Monday, April 18, 2022

Kapan Nikah?

 


 "Kapan nya si Rosda itu nikah? Udah umur berapa belum nikah juga. Tetangga disini pada nanyain. Bikin malu aja!"

Gitu kira-kira perkataan seorang saudara di kampung yang disampaikan oleh mamakku padaku. Mamakku menyampaikannya dengan nada yang seperti setuju dengan perkataan itu. Setuju bahwa umur segitu belum menikah adalah memalukan. Ayo dong segera nikah!

Aku merasa down dan tertekan dengan perkataan itu. Waktu itu umurku sekitar 32 tahun. Sebenarnya tanpa mereka desak-desak pun aku juga ingin segera menikah. Siapa juga yang tak ingin menikah dan hidup bahagia selamanya macam di film-film itu. Aku juga udah cukup terganggu dengan pertanyaan kapan nikah hampir dari semua orang yang kutemui.

Tapi walau begitu, aku tak bisa terima perkataan yang bilang bahwa aku malu-maluin keluarga hanya karena belum nikah. Dalam benakku, apa yang memalukan dari kondisi belum nikah?

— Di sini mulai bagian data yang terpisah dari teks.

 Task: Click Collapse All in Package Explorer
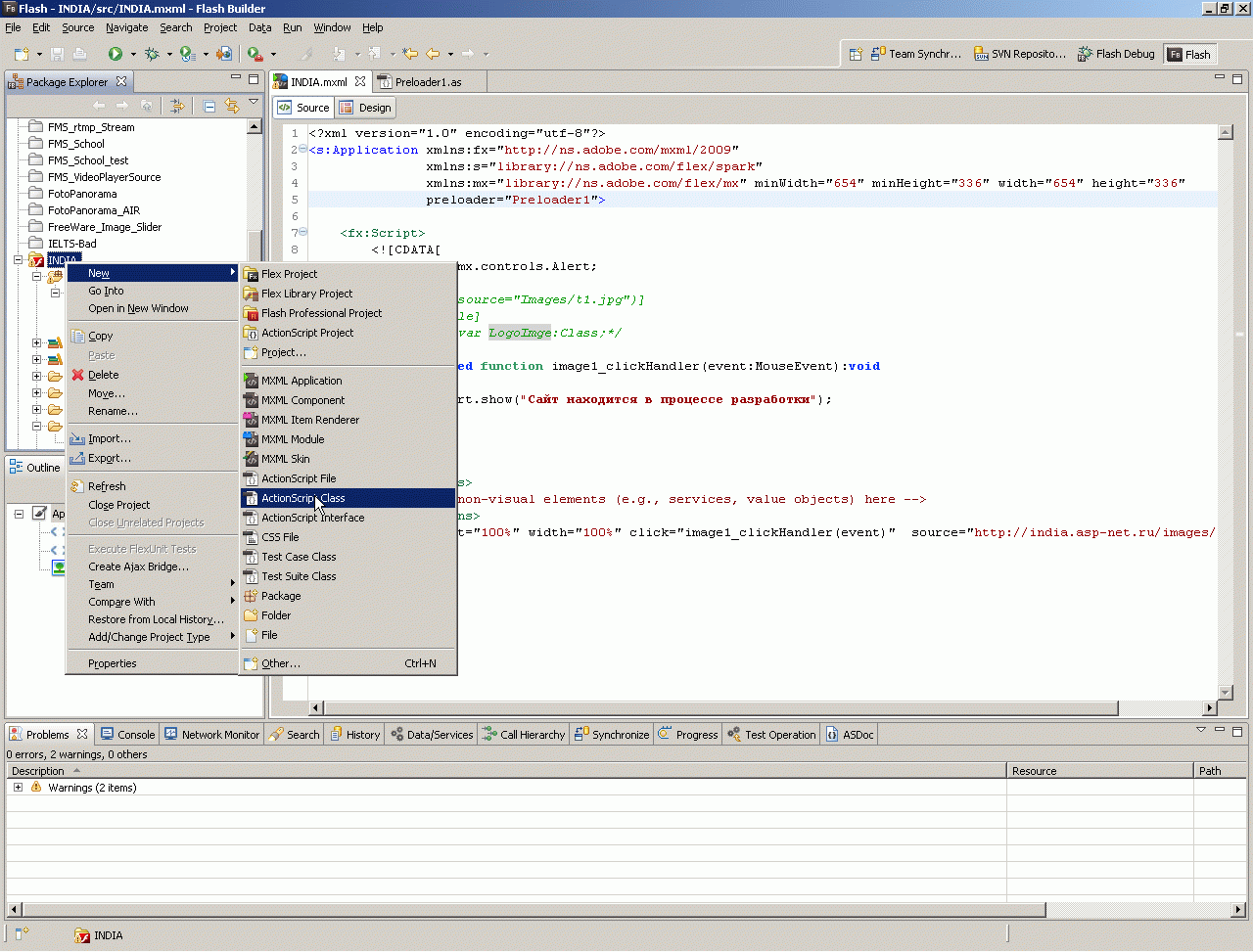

Aku berusaha mengisi waktu lajang dengan melakukan hal yang baik dan produktif dan menghindari hal-hal yang secara moral umum kurang terpuji. Kenapa harus malu?

Karena desakan-desakan itu aku makin gencar melakukan usaha untuk bisa dapat jodoh. Selain minta dikenalin teman dan saudara, aku juga daftar di salah satu situs online dating khusus Kristen. Aku kenalan dan melakukan penjajakan dengan beberapa orang, tapi tak menemukan adanya kecocokan. Aku juga mengalami beberapa penolakan dari orang yang aku suka di antara mereka. Suatu proses yang cukup menyakitkan hati tapi aku tak ingin menyerah.

Waktu itu aku sempat juga dilanda kegalauan saat seorang teman mengenalkanku pada seorang pria. Pria ini umurnya sekitar 35 tahun dan sedang cari istri. Menurutku dia orangnya baik dan sopan. Dia tertarik padaku dan berniat mengajakku menikah. Walau dari awal kenal aku tak ada rasa tertarik, tapi mengingat pria ini tampak baik dan mau ngajak nikah, aku mencoba untuk lebih mengenalnya. Mungkin seiring waktu dan makin kenal aku bisa jatuh cinta.

Namun setelah beberapa kali jalan dengannya ternyata aku tetap merasa tak tertarik. Dia bukan pria yang sesuai dengan kriteria yang aku cari. Kami gak nyambung ngobrolnya, nilai-nilainya dan banyak hal lain. Aku tak menemukan alasan apapun untuk masih dekat dengannya selain karena aku ingin nikah dan berganti status.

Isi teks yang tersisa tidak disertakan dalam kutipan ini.